'Spaceships in their thousands, and they're attacking us! They've come from somewhere toward our galaxy - have come out of intergalactic space itself to attack our universe!'
The Interstellar Patrol, that fabulous fleet manned by all the assorted races of our galaxy, faced its greatest struggle when that alarm came through. For this was an attack from OUTSIDE THE UNIVERSE, a vast migration from another galaxy, and it had to be stopped if a thousand worlds were to survive!
This terrific classic space novel on the grandest scale involves three giant galaxies in an all-out conflict.
Edmond Hamilton (1904-1977)
Born in Youngstown, Ohio, Edmond Hamilton was raised there and in nearby New Castle, Pennsylvania.

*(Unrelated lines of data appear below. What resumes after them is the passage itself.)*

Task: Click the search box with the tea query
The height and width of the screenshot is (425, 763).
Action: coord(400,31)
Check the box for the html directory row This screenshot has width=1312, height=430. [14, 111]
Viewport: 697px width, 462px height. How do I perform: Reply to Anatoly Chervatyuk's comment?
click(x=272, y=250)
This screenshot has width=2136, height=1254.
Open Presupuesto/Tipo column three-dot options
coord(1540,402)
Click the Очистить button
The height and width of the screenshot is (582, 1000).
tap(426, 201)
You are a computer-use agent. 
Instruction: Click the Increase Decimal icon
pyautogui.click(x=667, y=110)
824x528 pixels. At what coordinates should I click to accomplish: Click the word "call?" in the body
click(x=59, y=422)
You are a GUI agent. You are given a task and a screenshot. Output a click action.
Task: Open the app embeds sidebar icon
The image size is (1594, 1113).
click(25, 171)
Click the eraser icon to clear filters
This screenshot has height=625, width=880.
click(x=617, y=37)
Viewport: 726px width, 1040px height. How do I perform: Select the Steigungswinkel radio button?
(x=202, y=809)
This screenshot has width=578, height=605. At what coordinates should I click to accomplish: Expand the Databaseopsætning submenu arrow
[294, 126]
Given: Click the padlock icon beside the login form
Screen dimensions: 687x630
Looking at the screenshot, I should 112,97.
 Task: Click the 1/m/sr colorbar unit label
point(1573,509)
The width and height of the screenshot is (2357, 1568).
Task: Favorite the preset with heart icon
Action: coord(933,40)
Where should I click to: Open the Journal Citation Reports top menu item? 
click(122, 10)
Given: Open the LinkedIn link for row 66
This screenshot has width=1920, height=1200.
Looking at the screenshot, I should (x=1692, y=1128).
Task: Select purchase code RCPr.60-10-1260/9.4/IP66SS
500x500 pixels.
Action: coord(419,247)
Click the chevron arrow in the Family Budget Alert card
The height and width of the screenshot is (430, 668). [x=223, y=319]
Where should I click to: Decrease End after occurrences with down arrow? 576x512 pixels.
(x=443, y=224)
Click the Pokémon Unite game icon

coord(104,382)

He was something of a child prodigy, graduating from high school and undertaking his college education at Westminster College at the young age of 14; he dropped out aged 17. A popular science fiction writer in the mid-twentieth century, Hamilton's career began with the publication of his short story 'The Monster God of Mamurth' in the August 1926 issue of Weird Tales. After the war, he wrote for DC Comics, producing stories for Batman, Superman and The Legion of Superheroes. Ultimately, though, he was associated with an extravagant, romantic, high-adventure style of SF, perhaps best represented by his 1947 novel The Star Kings. He was married to fellow SF writer Leigh Brackett from the end of 1946 until his death three decades later.